The Biggest Mistake Banks Make When Deploying AI in Workflows
There’s a pattern we keep seeing across financial services. A team spots a workflow that looks automatable. Something repetitive, document-heavy, rule-adjacent. They bring in a vendor, run a pilot, generate some internal enthusiasm. Six months later the thing quietly stops being used. Or it gets used, but nobody trusts it. Or it handles 80% of cases fine and creates expensive chaos for the rest.
The technology is rarely the problem. The sequencing of approach usually is.
Automation is not the starting point
When organisations think about AI in workflows, they tend to think in binaries. A human does it, or a machine does it. The question becomes: can we automate this? And if the answer looks like yes, the pressure is to move fast.
But there is a lot of territory between “human does it” and “machine does it,” and most organisations skip straight over it.
Assist, augment, automate. That is the spectrum that matters, and the order is not arbitrary.
Assist means AI supports a human who still owns the decision. It surfaces information, flags anomalies, drafts a first pass. The human reviews, adjusts, and acts. Augment means the human and the system are genuinely sharing the work, each doing what they are better at, with clear handoffs. Automate means the system handles end-to-end, with human oversight reserved for exceptions and escalations.
Most firms try to start at automate. That is where the cost savings look biggest on a slide. It is also where things tend to break.
The judgment problem
Automation works when you understand a workflow well enough to encode what it requires. The difficulty is that most financial services workflows carry more embedded judgment than anyone has ever had to articulate, because a human was always there to apply it without being asked to explain it.
Take KYC reviews or client onboarding. On paper it looks procedural: collect documents, verify against data sources, flag discrepancies, approve or escalate. But anyone who has worked in it knows there is more going on. Edge cases that experienced analysts handle on instinct. Patterns that fall outside the rulebook but that someone with a decade of context would recognise immediately. Relationship considerations that quietly shape what good enough looks like for a particular client.
When you automate before you have surfaced that judgment, one of two things tends to happen. The system is too rigid and creates friction for legitimate cases. Or it is calibrated too loosely and becomes a liability when something goes wrong, and then you are explaining to a regulator why no human was more involved.
Neither outcome is a technology failure. It is a design failure.
Why assist is not the cautious option
There is a tendency to treat assist mode as the conservative choice.

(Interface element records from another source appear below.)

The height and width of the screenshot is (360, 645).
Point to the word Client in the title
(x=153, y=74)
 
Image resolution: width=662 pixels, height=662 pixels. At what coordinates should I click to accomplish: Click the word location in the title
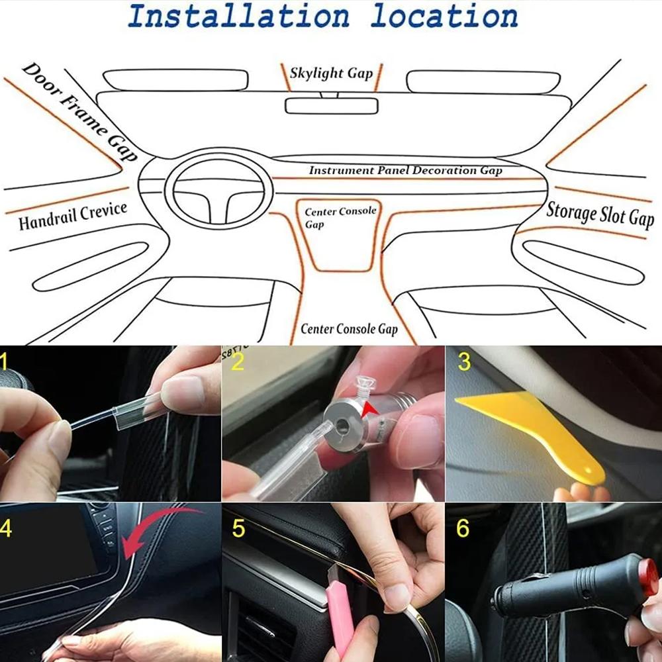point(444,17)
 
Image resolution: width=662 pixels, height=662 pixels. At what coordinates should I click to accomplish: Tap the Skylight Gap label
point(331,73)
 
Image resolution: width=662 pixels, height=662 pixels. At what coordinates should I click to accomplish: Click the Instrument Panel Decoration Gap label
point(405,170)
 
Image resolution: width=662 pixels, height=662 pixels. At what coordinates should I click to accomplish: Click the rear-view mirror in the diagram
point(331,105)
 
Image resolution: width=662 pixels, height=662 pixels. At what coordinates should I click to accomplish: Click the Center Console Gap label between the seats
point(349,329)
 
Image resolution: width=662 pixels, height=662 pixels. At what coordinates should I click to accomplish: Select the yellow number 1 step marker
point(5,362)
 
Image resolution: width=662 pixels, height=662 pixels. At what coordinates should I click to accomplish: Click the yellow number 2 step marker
point(238,362)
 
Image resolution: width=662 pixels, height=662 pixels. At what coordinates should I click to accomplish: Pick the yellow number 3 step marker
point(464,362)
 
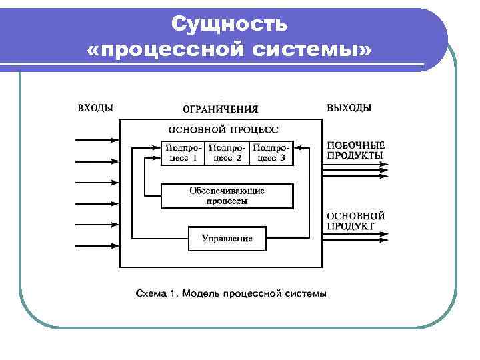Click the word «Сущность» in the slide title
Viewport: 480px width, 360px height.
click(229, 25)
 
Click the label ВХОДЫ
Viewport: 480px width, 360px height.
click(95, 107)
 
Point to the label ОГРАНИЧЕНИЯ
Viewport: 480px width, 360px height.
click(220, 109)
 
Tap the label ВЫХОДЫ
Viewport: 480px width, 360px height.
click(349, 107)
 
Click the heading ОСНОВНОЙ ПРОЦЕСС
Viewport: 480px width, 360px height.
click(223, 129)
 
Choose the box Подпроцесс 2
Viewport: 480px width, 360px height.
click(227, 153)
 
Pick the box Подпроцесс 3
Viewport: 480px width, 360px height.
click(271, 153)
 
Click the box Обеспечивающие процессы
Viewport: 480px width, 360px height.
click(227, 195)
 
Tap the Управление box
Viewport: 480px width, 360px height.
click(227, 239)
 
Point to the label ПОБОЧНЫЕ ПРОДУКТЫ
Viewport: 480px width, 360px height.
click(355, 150)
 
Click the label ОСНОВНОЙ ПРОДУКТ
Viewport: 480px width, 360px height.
click(355, 221)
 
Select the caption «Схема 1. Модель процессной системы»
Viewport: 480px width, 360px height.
click(231, 293)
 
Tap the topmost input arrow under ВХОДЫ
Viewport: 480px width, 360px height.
click(97, 140)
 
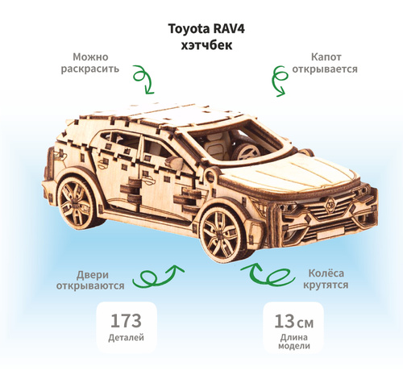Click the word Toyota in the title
pos(185,29)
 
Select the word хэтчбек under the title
pos(206,45)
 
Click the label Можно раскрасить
pos(90,63)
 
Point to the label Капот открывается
pos(325,63)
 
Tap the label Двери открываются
pos(90,280)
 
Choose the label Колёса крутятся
pos(326,279)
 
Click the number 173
pos(126,320)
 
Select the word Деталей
pos(126,338)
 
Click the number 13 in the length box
pos(285,321)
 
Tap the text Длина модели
pos(294,341)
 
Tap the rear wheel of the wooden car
pos(77,200)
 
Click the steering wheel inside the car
pos(247,152)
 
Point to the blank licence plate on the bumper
pos(330,232)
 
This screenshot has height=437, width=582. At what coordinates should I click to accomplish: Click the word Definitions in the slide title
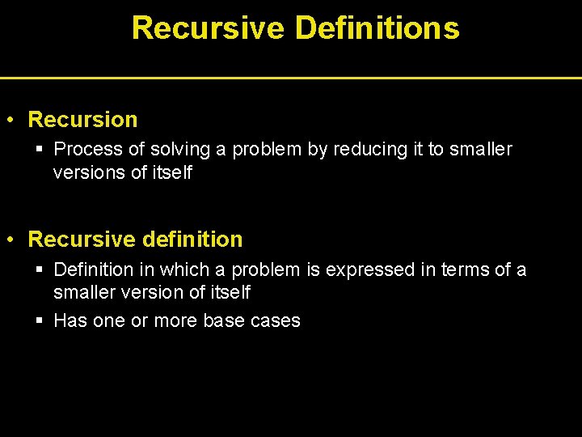[377, 28]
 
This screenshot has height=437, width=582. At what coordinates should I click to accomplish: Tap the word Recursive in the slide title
[208, 28]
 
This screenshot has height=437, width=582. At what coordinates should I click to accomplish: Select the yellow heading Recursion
[82, 120]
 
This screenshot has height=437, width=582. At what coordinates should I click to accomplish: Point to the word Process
[86, 150]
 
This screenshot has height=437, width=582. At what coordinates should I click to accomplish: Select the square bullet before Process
[40, 150]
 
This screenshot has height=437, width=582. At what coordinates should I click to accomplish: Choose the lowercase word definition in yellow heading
[192, 240]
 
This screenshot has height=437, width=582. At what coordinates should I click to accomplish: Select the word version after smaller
[147, 292]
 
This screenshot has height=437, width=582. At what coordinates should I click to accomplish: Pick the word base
[224, 320]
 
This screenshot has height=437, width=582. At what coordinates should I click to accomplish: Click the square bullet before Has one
[40, 320]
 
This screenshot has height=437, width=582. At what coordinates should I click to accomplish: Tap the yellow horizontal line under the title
[291, 78]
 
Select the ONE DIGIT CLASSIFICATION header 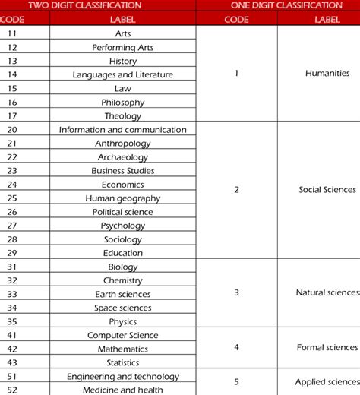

Something you do while waiting for the technology to mature enough to really automate. That framing misses what it actually gives you.
When you deploy AI to assist rather than replace, you build a working relationship between your people and the system. Analysts start to understand where the AI performs well and where it does not. You accumulate real evidence, decisions made, overrides logged, accuracy tracked, that tells you whether augmentation or automation is genuinely appropriate and for which parts of which workflows.
You also build institutional confidence. The people inside the process feel in control. They are not being bypassed. They are being supported. That matters for adoption, and it matters when things get audited.
In financial services, that audit trail is not a nice-to-have. “A human reviewed and approved this” is a defensible position. “The model decided and nobody checked” is not.
The question most AI projects never ask
Most AI deployment projects start with a technology question: what can this do? The more useful starting point is: what does this workflow actually need?
That requires understanding the workflow before trying to change it. Where does judgment live? Where are the edge cases? What does good look like, and who decides? When something goes wrong, who is accountable?
These are not technology questions. They are design questions. And they tend not to get asked, not because teams are careless, but because the pressure to move quickly and show results makes it feel like slowing down is the wrong instinct.
It is not. Taking the time to understand a workflow properly before deploying AI into it is what separates implementations that hold up from ones that get quietly decommissioned.
Helping teams ask the right questions before they build
This is the work we focus on at Experience Haus. Not selling tools, not running proofs of concept that demonstrate what the technology can do. Helping teams ask the right questions before they build, so that when they deploy, they are building something that actually lasts.
The firms getting AI deployment right in financial services are not necessarily the ones with the most sophisticated technology. They are the ones who understood their workflows well enough to know where AI belongs in them, and at what stage.